We want everyone to feel confident, be secure, and to “keep in the loop” with their safe driving practices as they travel modern roundabouts.
To help the public become more familiar with how to drive a roundabout, we’ve created this user guide that shows the various traffic patterns, rules, and general instructions that we hope everyone will follow.
What is a modern roundabout?
It is a one-way circular intersection with yield control of all entering traffic. Vehicles circulate counter-clockwise at speeds around 20 M.P.H. The lane use is very similar to a typical four-way intersection except for a slight circular adjustment.
Seven rules for safely driving roundabouts:
- Slow down
- Get in the correct lane before entering the roundabout:
- Use the right lane for turning right or going straight (same as a conventional intersection).
- Use the left lane for going straight or turning left (same as a conventional intersection).
- Use the left lane to make a U turn.
- Look for and yield to pedestrians in the crosswalk before entering the roundabout.
- Yield to all circulating traffic when entering the roundabout. Even if there are two lanes in the roundabout, yield to both.
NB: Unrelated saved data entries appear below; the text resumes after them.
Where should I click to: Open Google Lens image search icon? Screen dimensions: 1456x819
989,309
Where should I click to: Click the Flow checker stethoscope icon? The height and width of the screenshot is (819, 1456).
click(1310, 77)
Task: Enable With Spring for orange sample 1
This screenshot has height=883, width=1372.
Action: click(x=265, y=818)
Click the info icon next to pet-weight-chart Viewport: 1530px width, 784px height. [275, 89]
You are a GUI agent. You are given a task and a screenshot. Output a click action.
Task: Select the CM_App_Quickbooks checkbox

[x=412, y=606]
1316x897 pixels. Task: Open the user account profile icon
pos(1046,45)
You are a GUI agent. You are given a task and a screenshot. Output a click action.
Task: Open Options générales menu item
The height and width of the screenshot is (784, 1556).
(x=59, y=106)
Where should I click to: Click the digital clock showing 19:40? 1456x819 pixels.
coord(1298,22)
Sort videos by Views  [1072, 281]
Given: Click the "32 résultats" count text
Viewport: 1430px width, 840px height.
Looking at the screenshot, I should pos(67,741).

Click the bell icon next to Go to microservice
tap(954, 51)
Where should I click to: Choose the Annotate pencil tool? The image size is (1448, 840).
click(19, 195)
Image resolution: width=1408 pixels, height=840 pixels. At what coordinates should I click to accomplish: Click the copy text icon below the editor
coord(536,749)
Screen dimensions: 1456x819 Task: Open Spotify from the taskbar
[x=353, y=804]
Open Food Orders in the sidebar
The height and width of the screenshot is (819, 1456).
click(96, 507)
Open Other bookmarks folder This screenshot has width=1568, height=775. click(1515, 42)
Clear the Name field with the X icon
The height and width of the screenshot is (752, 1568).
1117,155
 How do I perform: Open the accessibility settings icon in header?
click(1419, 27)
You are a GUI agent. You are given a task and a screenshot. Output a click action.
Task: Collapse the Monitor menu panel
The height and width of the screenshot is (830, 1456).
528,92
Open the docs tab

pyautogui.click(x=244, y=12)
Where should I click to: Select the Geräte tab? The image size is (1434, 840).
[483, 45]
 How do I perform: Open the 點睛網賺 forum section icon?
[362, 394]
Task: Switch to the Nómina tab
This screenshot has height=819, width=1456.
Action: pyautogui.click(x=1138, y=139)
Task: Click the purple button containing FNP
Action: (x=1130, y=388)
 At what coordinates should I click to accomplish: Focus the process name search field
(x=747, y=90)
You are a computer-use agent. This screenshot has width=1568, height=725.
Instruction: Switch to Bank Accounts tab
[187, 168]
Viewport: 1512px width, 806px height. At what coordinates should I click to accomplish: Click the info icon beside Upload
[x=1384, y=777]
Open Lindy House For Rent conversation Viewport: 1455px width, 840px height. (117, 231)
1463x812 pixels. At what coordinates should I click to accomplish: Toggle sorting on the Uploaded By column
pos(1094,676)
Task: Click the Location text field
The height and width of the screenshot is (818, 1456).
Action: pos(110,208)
- Drive counter-clockwise, following the one-way traffic pattern.
- Do not change lanes within the roundabout.
- Look for and yield to pedestrians in the crosswalk upon exiting the roundabout.
Why build a modern roundabout instead of a typical intersection?
Modern roundabouts are safer than traditional intersections, which have more conflict points and operate at higher speeds.
Studies have shown that roundabouts provide nearly an 80 percent reduction in injury accidents since the circular layout dramatically reduces the likeliness of head-on or broadside collisions.
What are some of the other benefits of modern roundabouts?
- Traffic from all directions is slowed down to the same speed, giving motorists more time to judge and react to traffic.
- Shorter and better-planned crosswalks are located away from the busy intersection.
- There is a reduction in pollution and fuel use since there is less idle time for motorists.
- Slower speeds and fewer stops and starts result in less traffic noise.
- There are no expensive traffic signals to install or maintain.